Corner, Arlington, Virginia, 2009
Disparate thoughts…
- Craig Calcaterra:
“One of the most important things I’ve learned in my life is that you never want to be an agenda item at a meeting to which you’re not invited.”
(via Rob Neyer)
- Jan Chipchase, Practices around Privacy, 10 practices related to mobile phone privacy from around the world:
8. Increasingly the choice of whether to adopt, or opt-in to a technology is one of whether to opt-out of society.
Consider: how many “meetings” are you missing because you’re not engaging?
- Geoff Manaugh, Infrastructure as Advertisement:
why buy one minute of Super Bowl time when you could buy twenty years’ worth of high-density urban exposure, associating a certain sidewalk, bridge, museum, or subway station with you and/or your product?
Actually, I can think of many reasons, and I’m sure you can too…

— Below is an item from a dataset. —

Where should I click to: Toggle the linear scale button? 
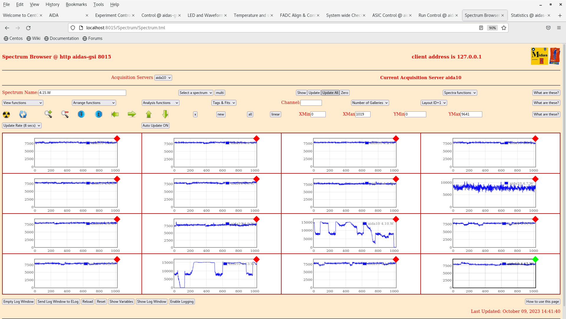tap(275, 114)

- Andrew Chen, Why metrics-driven startups overlook brand value:
The nature of internet marketing makes it easy to have a highly accountable, metrics-driven view – but companies that are highly metrics driven easily overlook hard-to-measure issues like brand and user experience. The reason is that when all product decision-making is run through metrics-driven reports, soft things like “Brand” show up as costs, but never as benefits.
This leads to systematic erosion in many “soft” but important factors, like customer experience, brand value, and “love.”
As Andrew points, you optimize what you track; remember, incentives frame decisions and contraints guide innovation. Define each carefully…
- Mike Masnick, Amazon: A Search Engine With A Warehouse, noting [Amazon's] growth happens because its not a retailer with a web presence, its a search engine with a warehouse.
Consider: what business are you truly in?